Frequently asked questions
- What is a iron condor on HIVE?
- A iron condor on HIVE is the iron condor strategy applied to HIVE (stock). The strategy is structurally neutral / range-bound: An iron condor sells a call spread and a put spread at strikes outside spot, collecting net premium that is kept if the underlying stays inside the inner short strikes. With HIVE stock trading near $2.71, the strikes shown on this page are snapped to the nearest listed HIVE chain strike and the premiums come straight from the end-of-day bid/ask midpoint.

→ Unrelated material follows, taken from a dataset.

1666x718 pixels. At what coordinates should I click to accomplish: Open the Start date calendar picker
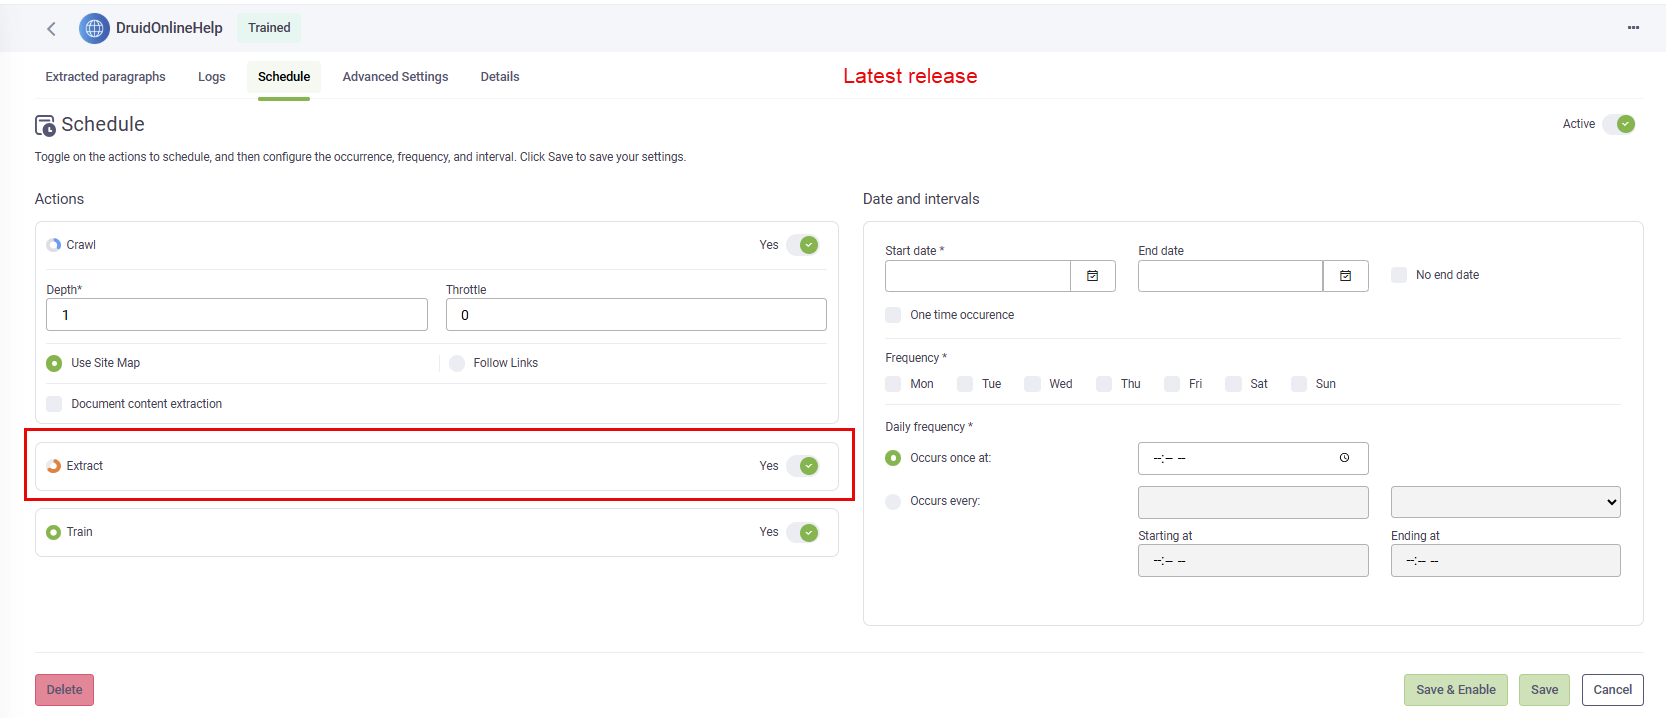coord(1092,276)
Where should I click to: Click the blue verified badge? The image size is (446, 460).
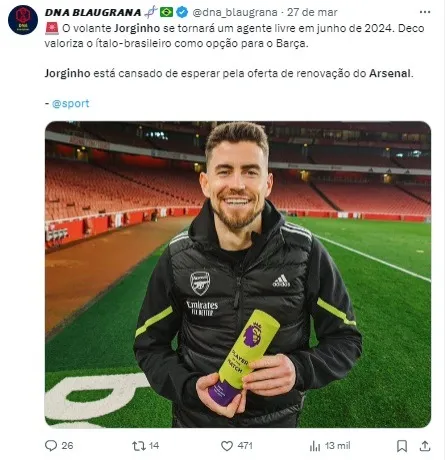click(x=182, y=12)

- How are HIVE iron condor max profit and max loss calculated?
- Max profit equals the net credit times 100 inside the inner strikes; max loss equals wing width minus credit times 100. Two breakevens at inner strikes plus and minus the credit. For the HIVE iron condor priced from the end-of-day chain at a 30-day expiry (ATM IV 102.83%), the computed maximum profit is unbounded per contract and the computed maximum loss is unbounded per contract. Live intraday quotes will differ as the chain moves through the trading session.
- What is the breakeven for a HIVE iron condor?
- The breakeven for the HIVE iron condor priced on this page is no defined breakeven on the modeled curve at expiration, derived from end-of-day chain premiums. Breakeven is the underlying price at which the strategy's P&L crosses zero ignoring transaction costs and assignment risk. The current HIVE market-implied 1-standard-deviation expected move is approximately 29.48%; if the move sits well outside the breakeven distance, the structure's risk-reward becomes correspondingly tighter.
- When should you consider a iron condor on HIVE?
- Iron condors on HIVE are a delta-neutral premium-collection structure that profits if HIVE stock stays inside the inner short strikes; short strikes typically sit near 1 standard deviation from spot.
- How does current HIVE implied volatility affect this iron condor?
- HIVE ATM IV is at 102.83% with IV rank near 27.60%, which is on the low end of its 1-year range. Premium-buying structures (long call, long put, debit spreads) are relatively cheap in this regime; premium-selling structures collect less credit per unit risk.